L3-SWにはオブジェクトトラッキングの設定が入っていないので、L3-SWのWAN側(ASA方向)の経路がダウンした場合、
経路ダウンが未検知状態となり、HSRPはActiveのままと認識していますが相違ありませんでしょうか?
ちなみにL3-SWには他VLANも存在し、各々にHSRPの設定をしていますが、グループIDは各々で異なり独立しています。


お手数ですが、ご回答の程
宜しくお願い致します。

こんばんは!

検証機用意や お客様と調整予定とのことで素晴らしいですね!

質問①ですが、実機でも試していただければと思いますが、アクセスリストは直接 insideインターフェイスに紐づいてないので、消してもアクセスリストは消えません。
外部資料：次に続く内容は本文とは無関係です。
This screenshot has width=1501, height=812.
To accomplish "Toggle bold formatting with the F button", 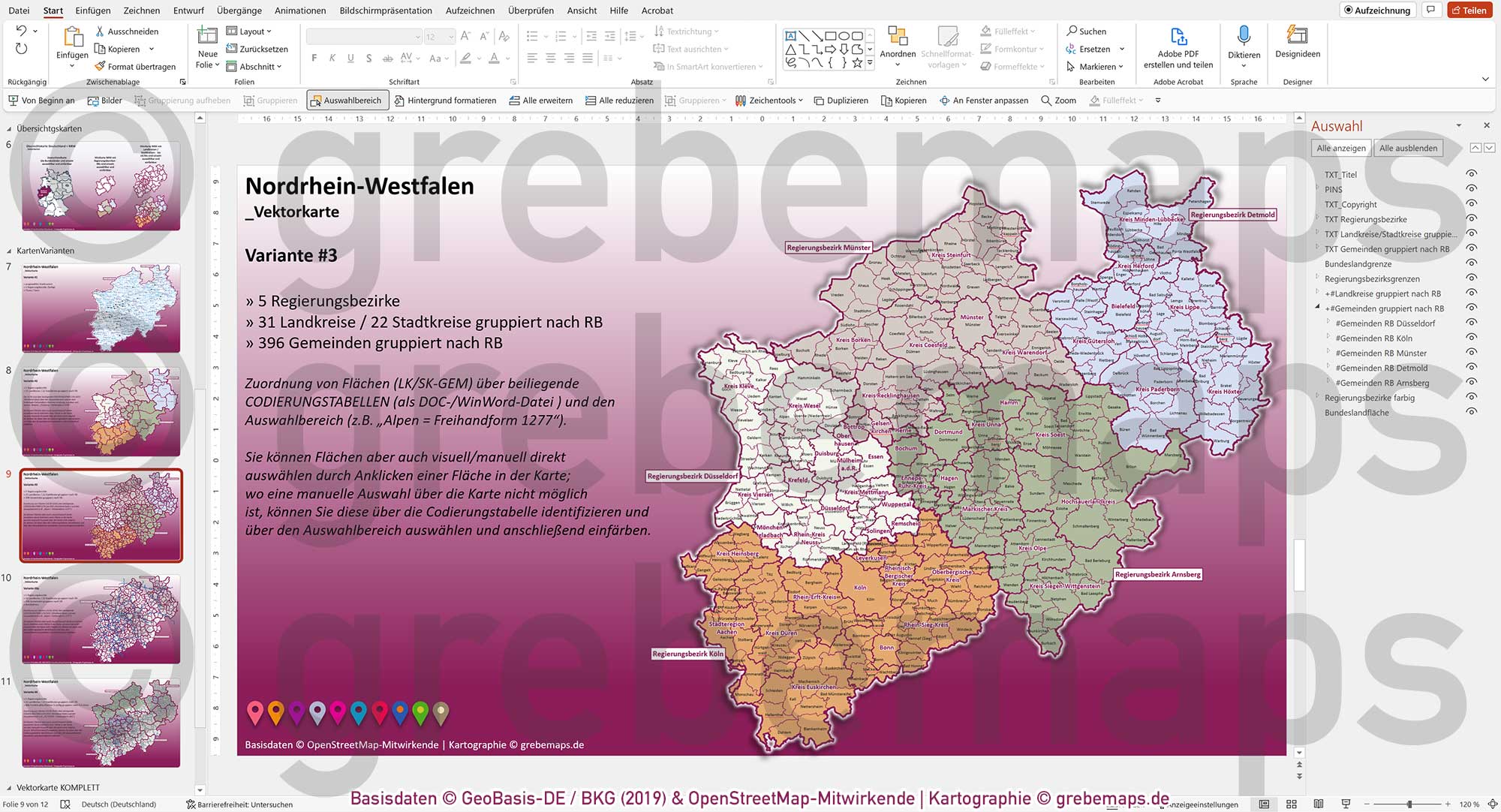I will coord(314,58).
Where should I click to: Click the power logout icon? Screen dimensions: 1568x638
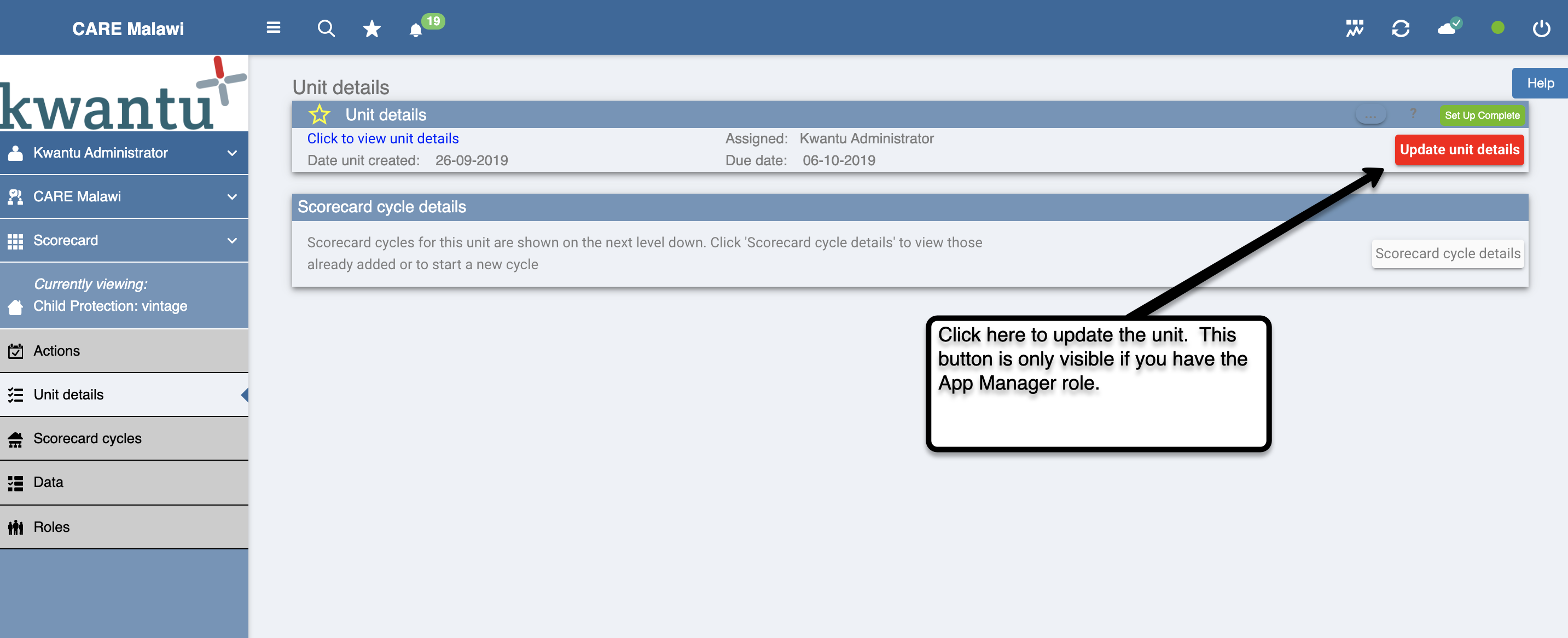coord(1541,28)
逆に直接紐づけられている設定は消去されます。

[Gi0/0のnameif inside消す前の設定抜粋]

ASA(config)# show run | in inside|interface|INSIDE-ACL
interface GigabitEthernet0/0
nameif inside
   --- 略 ---
access-list INSIDE-ACL extended permit ip any any
mtu inside 1500
nat (manage,inside) source dynamic any interface
access-group INSIDE-ACL in interface inside
route inside 0.0.0.0 0.0.0.0 192.168.0.1 1
http 0.0.0.0 0.0.0.0 inside
telnet 0.0.0.0 0.0.0.0 inside
ssh 0.0.0.0 0.0.0.0 inside

[Gi0/0のnameif insideを消した後]

ASA(config)# interface gi 0/0
ASA(config-if)# no nameif
ASA(config-if)#
ASA(config-if)# show run | in inside|interface|INSIDE-ACL interface GigabitEthernet0/0 --- 略 --- access-list INSIDE-ACL extended permit ip any any <--- アクセスリスト以外は全て消失


追加質問②は ご指摘の通り HSRPのオブジェクトトラッキング、もしくは直収ならインターフェイストラッキングを併用し、アップリンクダウンを検知時のスイッチ側も経路の切り替えが必要かと思います。私はスイッチの冗長は スタックやVSS利用派で、HSRPはあまり詳しくなく、以下サイトさんからの情報になりますが。。
https://www.cisco.com/c/en/us/support/docs/ip/hot-standby-router-protocol-hsrp/9234-hsrpguidetoc.html#intracking
https://www.cisco.com/c/ja_jp/support/docs/ip/hot-standby-router-protocol-hsrp/9281-3.html#q3
https://www.infraexpert.com/study/fhrpz04.html

http://kazunetproject.site/711/

お世話になっております。

 

ご返信ありがとうございます。

 

>クセスリストは直接 insideインターフェイスに紐づいてないので、消してもアクセスリストは消えません。

わざわざ設定例までご提示いただきありがとうございます。

納得出来ました。

 

>以下サイトさんからの情報になりますが。。

参照サイトのご案内ありがとうございます。

HSRPのオブジェクトトラッキング仕様については、

調査と並行して別途新規問い合わせをコミュニティサイトに投稿して情報を仕入れてみます。